Les conséquences de ce phénomène sont bien connues ; plaque tournante devient le premier pôle d’attraction pour les zones pauvres du Sud-est : Guelma, Souk-Ahras, Tébessa. Par là s’expliquent l’appel massif de la main-d’œuvre au plan quantitatif et au plan qualitatif, l’origine rurale de celle-ci, le taux de croissance démographique de la wilaya reste l’un des plus élevés d’Algérie : 4,6 % en 1966 et 6,5 % en 1977(5).

Il faut toutefois rappeler que ces entreprises socialistes ont adopté une politique de logement destinée à favoriser le recrutement et éviter le « turn-over », avec des pratiques différenciées, ainsi El Hadjar, dans la mouvance du grand complexe sidérurgique, les 60000 personnes qui vivaient en 5000 baraques en 1979 seraient devenues 300000 en 50 000 baraques en 1985 (6).

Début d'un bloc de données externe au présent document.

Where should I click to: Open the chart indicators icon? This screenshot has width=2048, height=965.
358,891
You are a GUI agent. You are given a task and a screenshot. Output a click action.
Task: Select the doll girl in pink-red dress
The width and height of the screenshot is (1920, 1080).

Le bidonville serait-il la « face cachée du marché du travail », le revers de la politique d’accumulation tant vanté ?

C’est alors que, la croissance de Annaba correspond à une expansion spatiale vers son espace périphérique. D’abord vers la ville d’El Hadjar qui connaîtra des extensions sous forme de lotissements et de programmes de logements..., puis d’ El Bouni créée en 1975 sous forme de ZHUN (Zone d’habitat urbain nouvelle) avec les aspects bien connus des cités dortoirs . Enfin, la ZHUN de Sidi Amar, et celles de la pleine Ouest et plus récemment les lotissements de Kherraza , Essarouel , oued Zied et Hadjar Diss ont attiré les populations , et ce en réponse à la volonté politique de "supprimer les inégalités"(1), conduit donc l’Etat planificateur à inscrire son action à l’échelle de la commune et de la wilaya ce qui n’a donc pas enrayé "l’urbanisation– gaspillage"selon la pertinente expression de ( Sidi Boumediene R et Taïeb M, 1982, p79).

En effet, ce noyau dynamique de la croissance de la ville se situe au niveau de l’intercommunal, au carrefour des principaux couloirs de communication de l’ensemble de la région (RN 44, RN 44 Ouest, RN 21 et RN 16), composé des communes de Annaba, El Hadjar, El Bouni et Sidi Amar, et se considère comme de la superposition de différentes logiques, en raison de ses caractéristiques socio économiques(2) (voir carte n°1).

Pour mieux apprécier l’amplification ce cette urbanisation favorisant l’étalement en tache d’huile de la ville, certains chiffres méritent d’être rappelés. En 2004, la wilaya de Annaba compte une population de près de 600.000 habitants dont 90% sont concentrés au niveau des quatre communes Annaba, El Hadjar, Sidi Ammar, El Bouni soit près de 18% de son territoire. La wilaya de Annaba est caractérisée donc par une concentration de 90% de sa population sur 18% de son territoire.

(1)

Si la révolution algérienne vise à la promotion des hommes, à l’égalité entre tous les citoyens, elle ne pourrait atteindre ces objectifs que dans la mesure où elle supprime les inégalités de chance entre algériens, indépendamment de la région où ils vivent, la politique d’équilibre régional visant à orienter les plus grands efforts de développement sur les régions déshéritées ». Charte Nationale 1976.

(2) Plus encore cette dynamique socio-économique, arrive en définitive, à imposer sa logique sur le terrain en dépit des différentes formes de dissuasion. De nombreux bidonvilles prolifèrent même dans la ville centre et arrivent en fin de compte à s’imposer comme des quartiers de la ville. PDAU intercommunal, Annaba, El Bouni, Sidi Amar, El Hadjar 1996.

Toujours est-il quelques soient leurs causes, ces problèmes ne sont que les manifestations des difficultés et de la « crise » plus générale, qui sans être particulière à Annaba, semble toucher toutes les grandes villes algériennes(1). Ces problèmes constituent néanmoins autant d’entraves au bon fonctionnement d’un organisme urbain déjà confronté à une épineuse crise du logement dont les aspects sont multiples, et les solutions insuffisantes ou inefficaces.